Owing to the prominent existence and unique chemistry of actinyls, their complexation with suitable ligands is of significant interest. The complexation of high-valent actinyl moieties (An = U, Np, Pu and Am) with the acyclic sal-porphyrin analogue called "pyrrophen" (L₍₁₎) and its dimethyl derivative (L₍₂₎) with four nitrogen and two oxygen donor atoms was studied using relativistic density functional theory. Based on the periodic trends, the [U^VO₂-L₍₁₎/L₍₂₎]^1- complexes show shorter bond lengths and higher bond orders that increase across the series of pentavalent actinyl complexes mainly due to the localization of the 5f orbitals. Among the hexavalent complexes, the [U^VIO₂-L₍₁₎/L₍₂₎] complexes have the shortest bonds. Following the uranyl complex, due to the plutonium turn, the [Am^VIO₂-L₍₁₎/L₍₂₎] complexes exhibit comparable properties with those of the former. Charge analysis suggests the complexation to be facilitated through ligand-to-metal charge transfer (LMCT) mainly through σ donation. Thermodynamic feasibility of complexation was modeled using hydrated actinyl moieties in aqueous medium and was found to be spontaneous. The dimethylated pyrrophen (L₍₂₎) shows higher magnitudes of thermodynamic parameters indicating increased feasibility compared to the unsubstituted ligand (L₍₁₎). Energy decomposition analysis (EDA) along with extended transition-state-natural orbitals for chemical valence theory (ETS-NOCV) analysis shows that the dominant electrostatic contributions decrease across the series and are counteracted by Pauli repulsion. Slight but considerable covalency is provided to hexavalent actinyl complexes by orbital contributions; this was confirmed by molecular orbital (MO) analysis that suggests strong covalency in americyl (VI) complexes. In addition to the pentavalent and hexavalent actinyl moieties, heptavalent actinyl species of neptunyl, plutonyl, and americyl were studied. Beyond the influence of the charges, the geometric and electronic properties point to the stabilization of neptunyl (VII) in the pyrrophen ligand environment, while the others shift to a lower (+VI) and relatively stable OS on complexation.

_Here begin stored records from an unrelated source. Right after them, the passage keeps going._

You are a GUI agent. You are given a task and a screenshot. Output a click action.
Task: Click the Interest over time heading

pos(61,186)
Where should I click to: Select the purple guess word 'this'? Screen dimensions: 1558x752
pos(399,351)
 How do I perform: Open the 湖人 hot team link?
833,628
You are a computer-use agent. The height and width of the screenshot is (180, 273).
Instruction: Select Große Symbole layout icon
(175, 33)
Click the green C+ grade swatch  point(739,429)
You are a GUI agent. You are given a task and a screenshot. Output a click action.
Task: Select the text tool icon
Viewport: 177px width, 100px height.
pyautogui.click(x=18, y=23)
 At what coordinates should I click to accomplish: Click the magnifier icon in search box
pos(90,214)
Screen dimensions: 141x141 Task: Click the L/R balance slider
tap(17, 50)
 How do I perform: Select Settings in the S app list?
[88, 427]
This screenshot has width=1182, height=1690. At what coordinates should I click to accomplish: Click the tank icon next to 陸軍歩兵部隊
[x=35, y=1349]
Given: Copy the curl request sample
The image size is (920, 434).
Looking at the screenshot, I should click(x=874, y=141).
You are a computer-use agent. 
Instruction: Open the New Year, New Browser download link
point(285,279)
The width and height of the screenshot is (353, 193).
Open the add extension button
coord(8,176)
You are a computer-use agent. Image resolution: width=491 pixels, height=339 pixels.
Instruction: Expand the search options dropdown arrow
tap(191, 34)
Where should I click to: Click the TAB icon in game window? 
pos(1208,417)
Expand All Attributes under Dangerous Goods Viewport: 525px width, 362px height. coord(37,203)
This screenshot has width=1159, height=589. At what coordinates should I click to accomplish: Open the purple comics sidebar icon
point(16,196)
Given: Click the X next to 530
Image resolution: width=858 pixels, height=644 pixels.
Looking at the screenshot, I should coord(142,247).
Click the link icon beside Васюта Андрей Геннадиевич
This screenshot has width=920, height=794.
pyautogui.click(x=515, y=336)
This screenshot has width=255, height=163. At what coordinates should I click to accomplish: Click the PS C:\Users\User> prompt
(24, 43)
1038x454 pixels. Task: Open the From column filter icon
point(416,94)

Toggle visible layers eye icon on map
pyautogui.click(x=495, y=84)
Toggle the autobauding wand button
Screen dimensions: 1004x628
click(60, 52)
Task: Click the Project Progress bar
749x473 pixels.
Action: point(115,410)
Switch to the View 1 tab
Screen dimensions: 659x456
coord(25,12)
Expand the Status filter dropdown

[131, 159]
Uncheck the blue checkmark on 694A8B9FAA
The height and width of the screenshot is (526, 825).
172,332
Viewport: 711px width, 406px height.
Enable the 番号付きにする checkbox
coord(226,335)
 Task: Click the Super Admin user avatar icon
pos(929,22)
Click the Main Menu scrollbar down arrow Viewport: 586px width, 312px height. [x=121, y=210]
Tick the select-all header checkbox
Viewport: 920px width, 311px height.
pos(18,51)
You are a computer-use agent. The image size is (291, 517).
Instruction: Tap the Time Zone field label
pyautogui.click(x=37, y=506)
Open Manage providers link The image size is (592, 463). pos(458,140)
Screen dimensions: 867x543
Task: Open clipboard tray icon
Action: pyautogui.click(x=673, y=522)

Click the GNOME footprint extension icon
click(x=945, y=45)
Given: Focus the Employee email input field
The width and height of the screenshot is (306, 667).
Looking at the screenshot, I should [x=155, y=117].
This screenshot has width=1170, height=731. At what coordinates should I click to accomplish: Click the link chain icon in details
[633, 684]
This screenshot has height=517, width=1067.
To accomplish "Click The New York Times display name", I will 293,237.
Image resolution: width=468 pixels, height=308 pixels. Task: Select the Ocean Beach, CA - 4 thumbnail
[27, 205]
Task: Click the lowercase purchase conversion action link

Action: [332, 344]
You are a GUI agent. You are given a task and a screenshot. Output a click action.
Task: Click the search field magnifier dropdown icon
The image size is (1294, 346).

Trends in the Electronic Structure and Chemical Bonding of a Series of Porphyrinoid-Uranyl Complexes

In this paper, we have explored the relativistic density functional theory study on a series of deprotonated porphyrinoid (Lⁿ) complexes of uranyl to investigate the geometrical structures and chemical bonding. The ligands bound with uranyl in the 1:1 complexes [UO₂(Lⁿ)]^x (n = 4, 5, 6; x = 0, -1, -2), showing more thermodynamic stability for "in-cavity" structures of L⁵ and L⁶ than that of the "side-on" structure of L⁴ and an increase in stability with the increase of negative charges, L^2- < L^3- < L^4-. Among the six ligands, the cyclo[6]pyrrole presents the best selectivity toward uranyl. Based on chemical bonding analyses, the U-N_L bond in the in-cavity complexes adopts a typical dative N_L → U bond with mainly ionic bonding and significant covalency, which comes from the significant orbital interaction of U 5f_ϕ6d_δ7s hybrid AOs and N_L 2p-based MOs. This work provides a systematic understanding of the coordination chemistry in uranyl pyrrole-containing macrocycle complexes and the nature of chemical bonding in such systems, which may provide inspirations for the future design of synthetic targets that could be relevant to actinide separations or in the remediation of spent nuclear fuel.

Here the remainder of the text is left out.